2009 Portland GSA Annual Meeting (18-21 October 2009)

Paper No. 13
Presentation Time: 5:00 PM

INFLUENCE OF GROWING STRUCTURES ON CRETACEOUS ALLUVIAL SYSTEMS ALONG THE CORDILLERAN THRUST-BELT FRONT, VALLEY OF FIRE, SOUTHERN NEVADA


MCNAMARA, Kelsey C., Earth & Planetary Sciences, University of New Mexico, Albuquerque, NM 87131-0001 and SCHMITT, James G., Department of Earth Sciences, Montana State University, Bozeman, MT 59717, kelseymcnamara@yahoo.com

Outstanding preservation and exposure of Cretaceous tectogenic deposits in the North Muddy Mountains of southern Nevada provide a rare opportunity to examine the influence of frontal structures on provenance and sediment dispersal to the Cordilleran foreland basin.

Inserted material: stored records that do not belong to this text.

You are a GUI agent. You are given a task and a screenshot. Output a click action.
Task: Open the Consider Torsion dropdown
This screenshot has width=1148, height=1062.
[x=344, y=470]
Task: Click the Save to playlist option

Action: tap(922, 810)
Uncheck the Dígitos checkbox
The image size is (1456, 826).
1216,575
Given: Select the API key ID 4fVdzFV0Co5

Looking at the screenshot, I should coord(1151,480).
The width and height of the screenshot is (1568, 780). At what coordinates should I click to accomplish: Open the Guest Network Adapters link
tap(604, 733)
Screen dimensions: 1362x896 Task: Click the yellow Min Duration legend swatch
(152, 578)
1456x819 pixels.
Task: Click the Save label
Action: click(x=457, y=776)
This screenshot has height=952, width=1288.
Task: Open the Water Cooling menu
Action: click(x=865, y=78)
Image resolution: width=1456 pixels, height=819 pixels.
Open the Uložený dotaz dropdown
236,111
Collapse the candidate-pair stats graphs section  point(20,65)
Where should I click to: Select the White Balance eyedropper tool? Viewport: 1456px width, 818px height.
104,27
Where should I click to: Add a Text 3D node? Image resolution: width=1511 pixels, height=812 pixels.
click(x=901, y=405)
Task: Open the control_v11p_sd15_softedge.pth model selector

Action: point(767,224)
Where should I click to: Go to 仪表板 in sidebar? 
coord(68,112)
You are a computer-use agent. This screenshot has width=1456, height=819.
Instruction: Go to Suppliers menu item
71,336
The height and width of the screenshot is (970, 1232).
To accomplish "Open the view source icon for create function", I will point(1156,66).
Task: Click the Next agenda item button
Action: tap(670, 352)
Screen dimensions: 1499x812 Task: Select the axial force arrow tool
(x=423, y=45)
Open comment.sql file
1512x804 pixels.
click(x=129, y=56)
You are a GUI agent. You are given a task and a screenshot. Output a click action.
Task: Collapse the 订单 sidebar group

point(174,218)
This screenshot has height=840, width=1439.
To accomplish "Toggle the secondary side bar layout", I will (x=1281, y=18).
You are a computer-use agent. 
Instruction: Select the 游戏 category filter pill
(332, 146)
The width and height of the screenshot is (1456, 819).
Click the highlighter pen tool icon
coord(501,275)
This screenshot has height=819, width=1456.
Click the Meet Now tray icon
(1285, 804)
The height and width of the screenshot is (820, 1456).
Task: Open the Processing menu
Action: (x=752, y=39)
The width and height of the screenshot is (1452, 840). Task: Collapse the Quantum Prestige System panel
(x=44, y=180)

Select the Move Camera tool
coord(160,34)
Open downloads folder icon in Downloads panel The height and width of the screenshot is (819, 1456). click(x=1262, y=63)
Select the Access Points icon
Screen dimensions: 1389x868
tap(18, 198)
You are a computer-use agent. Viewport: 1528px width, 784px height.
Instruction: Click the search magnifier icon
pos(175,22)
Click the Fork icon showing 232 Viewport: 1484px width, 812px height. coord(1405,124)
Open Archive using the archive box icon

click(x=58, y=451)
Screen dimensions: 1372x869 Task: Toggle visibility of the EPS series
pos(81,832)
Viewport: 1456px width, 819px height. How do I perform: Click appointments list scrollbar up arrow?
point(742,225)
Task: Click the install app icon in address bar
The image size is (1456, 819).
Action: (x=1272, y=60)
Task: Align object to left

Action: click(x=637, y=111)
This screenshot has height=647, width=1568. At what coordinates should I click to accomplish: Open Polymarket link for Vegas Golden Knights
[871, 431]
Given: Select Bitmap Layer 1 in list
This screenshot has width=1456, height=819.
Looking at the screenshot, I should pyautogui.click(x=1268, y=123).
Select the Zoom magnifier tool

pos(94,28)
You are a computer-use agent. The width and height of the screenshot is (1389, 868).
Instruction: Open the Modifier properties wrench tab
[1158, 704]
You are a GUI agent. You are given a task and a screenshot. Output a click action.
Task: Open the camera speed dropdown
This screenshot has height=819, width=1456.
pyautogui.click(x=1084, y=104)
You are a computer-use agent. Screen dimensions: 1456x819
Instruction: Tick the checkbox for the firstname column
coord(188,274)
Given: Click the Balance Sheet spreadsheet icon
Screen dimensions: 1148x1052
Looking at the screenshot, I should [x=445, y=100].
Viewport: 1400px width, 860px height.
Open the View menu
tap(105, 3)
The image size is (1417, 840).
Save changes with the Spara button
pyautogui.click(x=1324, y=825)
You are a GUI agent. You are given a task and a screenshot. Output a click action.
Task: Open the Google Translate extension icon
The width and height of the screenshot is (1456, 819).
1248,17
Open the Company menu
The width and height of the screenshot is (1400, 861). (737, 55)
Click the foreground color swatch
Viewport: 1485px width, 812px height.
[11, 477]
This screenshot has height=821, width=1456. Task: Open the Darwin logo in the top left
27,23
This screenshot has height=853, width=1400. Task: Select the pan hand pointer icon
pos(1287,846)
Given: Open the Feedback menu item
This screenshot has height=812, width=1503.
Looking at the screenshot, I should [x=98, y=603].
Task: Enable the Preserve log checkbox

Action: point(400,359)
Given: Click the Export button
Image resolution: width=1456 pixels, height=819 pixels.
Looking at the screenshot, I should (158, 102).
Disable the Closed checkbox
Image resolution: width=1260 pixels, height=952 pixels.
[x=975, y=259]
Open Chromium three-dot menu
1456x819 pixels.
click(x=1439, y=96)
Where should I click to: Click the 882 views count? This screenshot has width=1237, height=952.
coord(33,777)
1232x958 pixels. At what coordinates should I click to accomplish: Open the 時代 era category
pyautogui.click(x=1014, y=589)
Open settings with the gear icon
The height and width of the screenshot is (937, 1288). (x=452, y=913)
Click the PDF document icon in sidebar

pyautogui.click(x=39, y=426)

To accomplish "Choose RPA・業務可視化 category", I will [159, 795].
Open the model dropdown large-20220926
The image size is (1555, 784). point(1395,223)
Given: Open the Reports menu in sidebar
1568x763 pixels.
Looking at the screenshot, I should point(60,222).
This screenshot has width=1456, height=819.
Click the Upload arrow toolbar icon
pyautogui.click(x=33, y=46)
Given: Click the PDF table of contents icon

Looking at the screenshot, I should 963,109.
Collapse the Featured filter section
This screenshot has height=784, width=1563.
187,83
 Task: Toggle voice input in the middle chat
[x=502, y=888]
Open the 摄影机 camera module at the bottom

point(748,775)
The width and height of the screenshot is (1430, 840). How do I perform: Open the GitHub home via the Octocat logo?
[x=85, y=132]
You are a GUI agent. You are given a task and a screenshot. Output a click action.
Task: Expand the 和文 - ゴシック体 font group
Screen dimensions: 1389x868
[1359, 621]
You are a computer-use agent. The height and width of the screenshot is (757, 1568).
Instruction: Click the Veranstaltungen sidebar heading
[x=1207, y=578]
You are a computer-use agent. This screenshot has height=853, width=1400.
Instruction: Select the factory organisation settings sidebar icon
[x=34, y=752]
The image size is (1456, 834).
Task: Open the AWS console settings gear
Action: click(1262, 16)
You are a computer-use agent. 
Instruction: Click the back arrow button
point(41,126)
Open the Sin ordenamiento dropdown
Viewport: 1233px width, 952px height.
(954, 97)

Eastward migration of the Sevier wedge-top depozone into the contiguous foredeep depozone was facilitated by development of the Willow Tank thrust-cored fault-propagation fold. The resulting thrust-cored frontal ridge diverted pre-existing fluvial systems of the Willow Tank Formation and promoted proximal alluvial fan deposition of the Baseline Formation. The Albian Willow Tank Formation represents the earliest foreland basin sediments derived from large, integrated drainage basins of the thrust belt interior. Sandstone point counts reveal an up-section increase in quartz locally derived from erosion from the Jurassic Aztec Sandstone along the frontal anticlinal ridge in the proximal Willow Tank thrust hanging wall. Continued fold growth is documented by growth strata development in and provenance of the overlying White Member of the Baseline Formation. Conglomeratic clast counts and detailed lithofacies analyses in the Cenomanian Red Member of the Baseline Formation record sequential unroofing of the frontal anticline and interaction of adjacent alluvial fan and fluvial depositional environments, respectively. Clast counts of poorly-sorted, massive ungraded conglomerates indicate a reverse clast stratigraphy based on progressively increasing amounts of carbonate framework clasts up-section. This trend is attributed to exposure and erosion of Upper Paleozoic strata in the Willow Tank hanging-wall anticline. Evidence of interfingering depositional environments is shown by up-section trends including: 1) replacement of poorly-sorted and organized coarse-grained conglomerates by well-sorted stratified to normally-graded conglomerates, 2) an overall decrease in grain size, 3) a decrease in soft-sediment deformation and increase in bioturbation, and 4) an increase in lateral bed continuity. This up-section transformation represents a spatial and temporal transition from fold-proximal debris flow-dominated fan deposits to those of an integrated braided stream network transporting detritus from interior thrust sheets.